Assembly and petition — the rights to gather peaceably with like-minded people without government restriction or prosecution, and ask the government for changes in policies and practices — received the highest marks, at a “B-.” Religion and speech were graded at a “C+,” while press was given a “C.”
On press, for example, panelists pointed to President Trump’s campaign threat to “open up” libel laws in order to more easily sue media outlets; the administration blocking certain news organizations from attending White House briefings; the “fake news” phenomenon; and the president’s general enmity for the press.
Assembly and petition received the highest grades, with panelists noting that recent protests and political marches were classic demonstrations of both freedoms, and that the government took no action to crack down on them or the resulting media coverage.
Perhaps you — or I, since I didn’t participate in the grading — might have rated the freedoms differently. Good.
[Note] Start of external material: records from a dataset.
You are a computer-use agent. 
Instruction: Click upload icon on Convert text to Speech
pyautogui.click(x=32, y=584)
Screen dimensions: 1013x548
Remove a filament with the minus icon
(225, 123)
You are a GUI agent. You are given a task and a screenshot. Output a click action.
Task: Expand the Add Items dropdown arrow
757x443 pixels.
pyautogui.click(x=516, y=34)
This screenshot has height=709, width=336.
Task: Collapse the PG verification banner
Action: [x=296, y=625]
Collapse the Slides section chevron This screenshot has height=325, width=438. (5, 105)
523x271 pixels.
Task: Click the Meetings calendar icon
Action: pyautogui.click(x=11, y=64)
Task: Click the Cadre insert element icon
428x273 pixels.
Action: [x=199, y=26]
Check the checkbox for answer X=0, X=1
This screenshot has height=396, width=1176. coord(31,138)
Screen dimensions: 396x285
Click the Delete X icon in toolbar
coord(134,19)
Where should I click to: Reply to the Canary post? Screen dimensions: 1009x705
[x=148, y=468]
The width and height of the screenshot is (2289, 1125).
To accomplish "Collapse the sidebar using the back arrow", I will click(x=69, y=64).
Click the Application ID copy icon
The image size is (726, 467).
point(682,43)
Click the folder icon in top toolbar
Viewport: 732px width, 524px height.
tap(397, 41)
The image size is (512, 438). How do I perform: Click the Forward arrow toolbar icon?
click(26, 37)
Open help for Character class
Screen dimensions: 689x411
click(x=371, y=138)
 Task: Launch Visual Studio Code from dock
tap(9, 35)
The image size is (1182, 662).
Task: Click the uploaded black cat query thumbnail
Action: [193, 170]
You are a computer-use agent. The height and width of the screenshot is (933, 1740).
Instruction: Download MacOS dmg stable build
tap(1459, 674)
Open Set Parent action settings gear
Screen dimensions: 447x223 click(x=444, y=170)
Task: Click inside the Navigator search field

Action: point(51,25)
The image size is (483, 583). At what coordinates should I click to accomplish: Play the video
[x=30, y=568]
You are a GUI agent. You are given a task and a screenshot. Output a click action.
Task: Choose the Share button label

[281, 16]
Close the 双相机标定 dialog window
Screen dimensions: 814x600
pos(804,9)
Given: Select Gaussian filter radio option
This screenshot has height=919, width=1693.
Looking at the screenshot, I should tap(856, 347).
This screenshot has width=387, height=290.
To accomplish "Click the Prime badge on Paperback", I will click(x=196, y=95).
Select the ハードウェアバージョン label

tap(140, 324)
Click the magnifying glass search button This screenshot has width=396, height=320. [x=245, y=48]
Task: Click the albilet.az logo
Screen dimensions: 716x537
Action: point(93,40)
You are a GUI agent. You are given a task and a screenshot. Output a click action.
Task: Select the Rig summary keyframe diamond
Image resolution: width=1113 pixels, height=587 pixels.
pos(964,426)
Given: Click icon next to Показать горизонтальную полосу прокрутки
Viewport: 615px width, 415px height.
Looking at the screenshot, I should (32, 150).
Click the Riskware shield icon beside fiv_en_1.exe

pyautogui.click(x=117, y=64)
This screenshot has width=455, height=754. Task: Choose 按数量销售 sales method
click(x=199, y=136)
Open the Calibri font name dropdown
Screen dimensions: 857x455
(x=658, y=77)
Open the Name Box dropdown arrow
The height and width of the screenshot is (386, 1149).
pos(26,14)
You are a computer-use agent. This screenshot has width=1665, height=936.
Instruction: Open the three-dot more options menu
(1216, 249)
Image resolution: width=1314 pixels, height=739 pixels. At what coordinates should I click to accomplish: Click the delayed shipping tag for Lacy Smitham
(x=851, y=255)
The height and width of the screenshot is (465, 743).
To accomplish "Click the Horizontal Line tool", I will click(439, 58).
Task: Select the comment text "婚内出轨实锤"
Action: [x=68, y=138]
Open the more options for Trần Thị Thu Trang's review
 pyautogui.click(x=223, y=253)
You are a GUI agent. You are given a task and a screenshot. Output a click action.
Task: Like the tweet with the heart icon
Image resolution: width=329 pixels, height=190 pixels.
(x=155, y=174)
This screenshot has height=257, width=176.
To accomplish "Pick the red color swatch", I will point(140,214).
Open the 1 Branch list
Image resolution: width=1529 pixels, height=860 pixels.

That would mean we were thinking critically about those basic freedoms, which define us as citizens and enable our democracy to function as such.
And no doubt some will say that in a contentious world, and with an electorate split straight down the middle on most issues, it would be too much to expect a more favorable assessment of the First Amendment.
But I’ll admit that a “C+” leaves me uneasy.
For too long, too many of us have either taken those freedoms for granted, assuming that they will always be there, or considered them in narrow ways (believing, for example, that freedom of speech is not for those with whom we disagree, or that so-called fringe faiths are not really covered by freedom of religion).
Many more of us live in ignorance of the freedoms that were so dearly won. Each year, when results of the First Amendment Center’s State of the First Amendment survey are released, the survey consistently finds that large numbers of Americans — sometimes more than one-third — cannot name a single freedom provided by the 225-year old amendment.
The report card, titled “The First Amendment in the Age of Trump,” nonetheless reflects issues that are not limited to the president’s first 100 days, or to the time he spends in office.
Some of those issues have been simmering for years. The Tea Party and the Occupy Wall Street movements raised issues around speech, assembly and petition to new levels of awareness. The “culture wars” around matters of faith — from the silly, such as whether to call them “Christmas” or “Holiday” trees, to the very serious, such as federal policies that may discriminate against Muslims — have raged for decades, and show no signs of abating.
Surveys dating well back into the 1990s chart a growing public apprehension about the credibility, motives and bias of the newsmedia, and a worrisome erosion of support for the press’s role as a “watchdog on government.” Amidst worsening public opinion, journalists have also had to contend with shrinking resources as they attempt to track government officials’ performance and measure government effectiveness.
The quarterly report card is not intended, and could not be, the final word on our First Amendment freedoms — the issues are too complex and the disputes too numerous, and filled with far too many twists and turns.
But the grading system will serve to call our attention, particularly over time, to a need to defend one or more freedoms from threats to our free expression and religious liberty rights.
Stay tuned — a new First Amendment Report Card will be issued each quarter, prompting us all to take a closer look at how we understand, defend and practice our First Amendment freedoms. And maybe one day we’ll get to add another grading area — one where you and I and our fellow citizens get an “A” for effort.